Well, protonating an alcohol might improve solubility in water, but I do not think the solubility will be increased dramatically. The problem here is, both the alkyl halide and the protonated alcohol will have comparable solubility in water.

I think even if solubility differences between the two exist, it'd still be a bad and inefficient extraction.

In fact, I believe solvent extraction should be a second choice for this separation. Look at the boiling points- 1-Bromobutane boils at around 101°C, 1-Butanol at around 118°C.
Fractional distillation seems good for this.

[opsomath]

Butanol is essentially "soluble" in water while bromobutane is "insoluble." As I said in the earlier post, water extraction should be viable although it'll take a few repetitions to get it all. That small boiling point difference means it will be hard to do the separation that way.

I am surprised to hear everyone talking about protonated alcohol. The alcohol will not be protonated in strong acid to any significant degree. Adding strong acid to this mixture will only serve to "salt out" organics as the ionic strength of the water will go up, since ionization of the acid will surely be more favorable in pure water than in a water solution of butanol.

[TheOrganic]

Butanol is essentially "soluble" in water while bromobutane is "insoluble." As I said in the earlier post, water extraction should be viable although it'll take a few repetitions to get it all. That small boiling point difference means it will be hard to do the separation that way.

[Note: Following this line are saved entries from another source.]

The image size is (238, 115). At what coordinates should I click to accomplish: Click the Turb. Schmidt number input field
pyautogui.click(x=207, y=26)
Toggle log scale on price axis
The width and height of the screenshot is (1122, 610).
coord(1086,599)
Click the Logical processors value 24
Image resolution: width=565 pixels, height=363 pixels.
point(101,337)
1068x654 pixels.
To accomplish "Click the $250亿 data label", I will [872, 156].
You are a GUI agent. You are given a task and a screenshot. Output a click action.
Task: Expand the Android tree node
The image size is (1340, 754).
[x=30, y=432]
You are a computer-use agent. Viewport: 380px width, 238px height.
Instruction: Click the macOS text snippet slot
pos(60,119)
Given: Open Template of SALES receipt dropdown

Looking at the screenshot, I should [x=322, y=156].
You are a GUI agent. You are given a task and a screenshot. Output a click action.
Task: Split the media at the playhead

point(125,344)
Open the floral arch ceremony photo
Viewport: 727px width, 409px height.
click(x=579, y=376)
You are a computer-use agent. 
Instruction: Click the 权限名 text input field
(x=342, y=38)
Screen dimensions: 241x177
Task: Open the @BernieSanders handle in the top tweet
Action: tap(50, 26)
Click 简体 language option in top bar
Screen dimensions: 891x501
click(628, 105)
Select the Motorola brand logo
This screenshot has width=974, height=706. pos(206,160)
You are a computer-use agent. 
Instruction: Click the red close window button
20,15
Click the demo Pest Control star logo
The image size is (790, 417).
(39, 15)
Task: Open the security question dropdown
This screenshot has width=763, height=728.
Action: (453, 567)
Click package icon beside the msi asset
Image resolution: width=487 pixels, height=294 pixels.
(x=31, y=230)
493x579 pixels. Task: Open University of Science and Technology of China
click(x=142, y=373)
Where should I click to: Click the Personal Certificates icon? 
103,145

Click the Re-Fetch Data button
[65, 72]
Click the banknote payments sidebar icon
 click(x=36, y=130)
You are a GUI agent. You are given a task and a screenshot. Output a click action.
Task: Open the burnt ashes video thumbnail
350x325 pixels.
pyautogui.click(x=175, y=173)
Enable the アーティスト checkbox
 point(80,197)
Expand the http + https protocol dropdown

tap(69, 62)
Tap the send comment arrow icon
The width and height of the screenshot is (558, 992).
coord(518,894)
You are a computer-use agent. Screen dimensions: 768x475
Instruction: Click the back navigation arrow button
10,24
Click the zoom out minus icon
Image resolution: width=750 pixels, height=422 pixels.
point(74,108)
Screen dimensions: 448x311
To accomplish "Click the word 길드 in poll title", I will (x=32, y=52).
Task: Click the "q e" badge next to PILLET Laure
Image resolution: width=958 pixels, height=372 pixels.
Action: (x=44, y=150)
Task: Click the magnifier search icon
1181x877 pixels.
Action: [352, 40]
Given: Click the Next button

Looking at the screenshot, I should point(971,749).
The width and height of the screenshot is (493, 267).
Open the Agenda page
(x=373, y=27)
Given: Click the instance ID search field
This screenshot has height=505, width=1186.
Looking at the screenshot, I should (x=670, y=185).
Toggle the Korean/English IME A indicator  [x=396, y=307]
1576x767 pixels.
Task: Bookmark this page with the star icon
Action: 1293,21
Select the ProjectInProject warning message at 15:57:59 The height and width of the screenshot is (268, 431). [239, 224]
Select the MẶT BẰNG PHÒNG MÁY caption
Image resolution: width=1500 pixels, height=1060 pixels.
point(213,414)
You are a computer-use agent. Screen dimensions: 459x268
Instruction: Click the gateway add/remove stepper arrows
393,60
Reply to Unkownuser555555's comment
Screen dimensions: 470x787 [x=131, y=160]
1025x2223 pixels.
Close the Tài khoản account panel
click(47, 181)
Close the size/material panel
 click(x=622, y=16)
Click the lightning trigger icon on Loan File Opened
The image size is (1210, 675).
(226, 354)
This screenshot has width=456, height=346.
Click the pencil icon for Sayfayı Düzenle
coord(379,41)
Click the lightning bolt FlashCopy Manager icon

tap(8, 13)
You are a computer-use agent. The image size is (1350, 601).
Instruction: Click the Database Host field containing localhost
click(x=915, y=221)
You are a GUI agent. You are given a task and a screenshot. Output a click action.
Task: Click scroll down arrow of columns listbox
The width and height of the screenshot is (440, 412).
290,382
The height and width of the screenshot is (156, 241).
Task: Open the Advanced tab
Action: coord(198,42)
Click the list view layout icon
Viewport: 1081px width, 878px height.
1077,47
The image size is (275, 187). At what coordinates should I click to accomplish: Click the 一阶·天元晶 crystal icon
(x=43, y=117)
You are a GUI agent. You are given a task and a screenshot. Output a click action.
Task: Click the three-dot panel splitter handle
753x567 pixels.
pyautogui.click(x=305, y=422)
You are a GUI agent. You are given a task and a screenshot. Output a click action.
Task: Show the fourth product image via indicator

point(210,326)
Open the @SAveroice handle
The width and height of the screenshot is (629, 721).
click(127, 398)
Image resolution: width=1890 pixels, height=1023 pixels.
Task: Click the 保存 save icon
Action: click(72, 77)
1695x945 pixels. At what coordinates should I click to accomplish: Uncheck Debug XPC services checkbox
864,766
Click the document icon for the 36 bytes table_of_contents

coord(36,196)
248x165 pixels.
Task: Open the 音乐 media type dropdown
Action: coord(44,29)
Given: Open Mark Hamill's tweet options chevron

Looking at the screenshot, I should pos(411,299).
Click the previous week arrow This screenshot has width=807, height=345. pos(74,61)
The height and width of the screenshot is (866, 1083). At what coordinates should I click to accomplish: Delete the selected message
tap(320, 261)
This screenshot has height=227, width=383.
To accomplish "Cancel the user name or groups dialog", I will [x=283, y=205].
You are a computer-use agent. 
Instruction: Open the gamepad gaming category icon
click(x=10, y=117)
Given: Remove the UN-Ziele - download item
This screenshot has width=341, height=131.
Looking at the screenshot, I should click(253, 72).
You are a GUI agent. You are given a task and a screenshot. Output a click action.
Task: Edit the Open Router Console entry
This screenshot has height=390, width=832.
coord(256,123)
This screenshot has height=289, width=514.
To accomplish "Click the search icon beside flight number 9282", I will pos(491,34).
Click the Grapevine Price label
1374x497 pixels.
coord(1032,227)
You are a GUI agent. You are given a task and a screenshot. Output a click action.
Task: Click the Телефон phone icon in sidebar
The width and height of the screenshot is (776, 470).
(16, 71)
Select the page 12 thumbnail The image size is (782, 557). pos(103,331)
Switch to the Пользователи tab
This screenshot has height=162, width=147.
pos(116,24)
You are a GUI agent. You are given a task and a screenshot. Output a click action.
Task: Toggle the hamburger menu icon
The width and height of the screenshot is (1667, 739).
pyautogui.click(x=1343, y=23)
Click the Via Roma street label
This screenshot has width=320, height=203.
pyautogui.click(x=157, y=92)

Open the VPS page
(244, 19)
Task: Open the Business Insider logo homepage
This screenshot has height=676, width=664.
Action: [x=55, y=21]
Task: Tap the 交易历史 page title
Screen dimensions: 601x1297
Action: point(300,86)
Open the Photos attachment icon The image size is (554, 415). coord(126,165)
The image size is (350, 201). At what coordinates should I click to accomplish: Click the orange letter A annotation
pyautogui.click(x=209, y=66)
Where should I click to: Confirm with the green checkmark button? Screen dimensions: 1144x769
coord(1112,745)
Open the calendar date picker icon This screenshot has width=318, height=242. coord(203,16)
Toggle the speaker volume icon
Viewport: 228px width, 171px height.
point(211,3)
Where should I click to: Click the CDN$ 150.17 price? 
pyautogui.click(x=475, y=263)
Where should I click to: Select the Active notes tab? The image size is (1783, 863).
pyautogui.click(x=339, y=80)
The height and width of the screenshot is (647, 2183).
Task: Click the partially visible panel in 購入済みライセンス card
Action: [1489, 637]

I am surprised to hear everyone talking about protonated alcohol. The alcohol will not be protonated in strong acid to any significant degree. Adding strong acid to this mixture will only serve to "salt out" organics as the ionic strength of the water will go up, since ionization of the acid will surely be more favorable in pure water than in a water solution of butanol.

I don't know. With the instruments we use at our labs, I do not think 17°C difference in boiling point will be at all "hard" or "difficult" for fractional distillation.

Okay, I was wrong in my previous post. The Bromobutane is completely insoluble in water, while Butanol happens to have some solubility. I think repeated water-extraction can hence work out, as suggested above.

What is the problem regarding strong acid protonating the alcohol to a significant degree?
Alcohol is a lewis base and strong acid means protons every-where. If reactants come in contact, an acid-base reaction should happen, and I argue, it should be reasonably fast.
I think if one uses concentrated Sulfuric acid, and appropriate temperature, the alcohol will react to give alkyl hydrogen sulfate - which will form a clear solution in sulfuric acid. The alkyl halide on the other hand will be even less soluble in this, and will separate into the oil-layer. After separating, alkyl hydrogen sulfate could be re-converted to the original alcohol simply by boiling in water.

[opsomath]

The distillation could definitely be done with a good fractionating column, but I wouldn't want to have the job myself.

It looks like my reasoning was incorrect about the effect of acid on a water/butanol solution. Probably it's true that dilute HCl would decrease the solubility, but concentrated HCl does indeed protonate and remove butanol:

http://books.google.com/books?id=deyF5OeOOvgC&lpg=RA2-PA27-IA5&ots=Olrhq9igkz&dq=solubility%20of%20butanol%20%20in%20hydrochloric%20acid&pg=RA2-PA27-IA5#v=onepage&q=solubility%20of%20butanol%20%20in%20hydrochloric%20acid&f=false

[Babcock_Hall]

In a teaching lab at my institution we do one experiment which uses sulfuric acid to help remove unreacted alcohol from an experiment.  I can look up the details if anyone is interested.

[orgopete]

In a teaching lab at my institution we do one experiment which uses sulfuric acid to help remove unreacted alcohol from an experiment.  I can look up the details if anyone is interested.

We did that experiment also, it's a standard reaction. I did not like the procedure as it called for a wash with conc sulfuric acid to remove unreacted alcohol. I expect butanol may be more soluble in it (if it matters), however the yields are pretty good anyway, so I don't remember seeing it in anyone's samples.

I did find and substitute an alternate procedure that used an HCl wash, but I don't remember the details.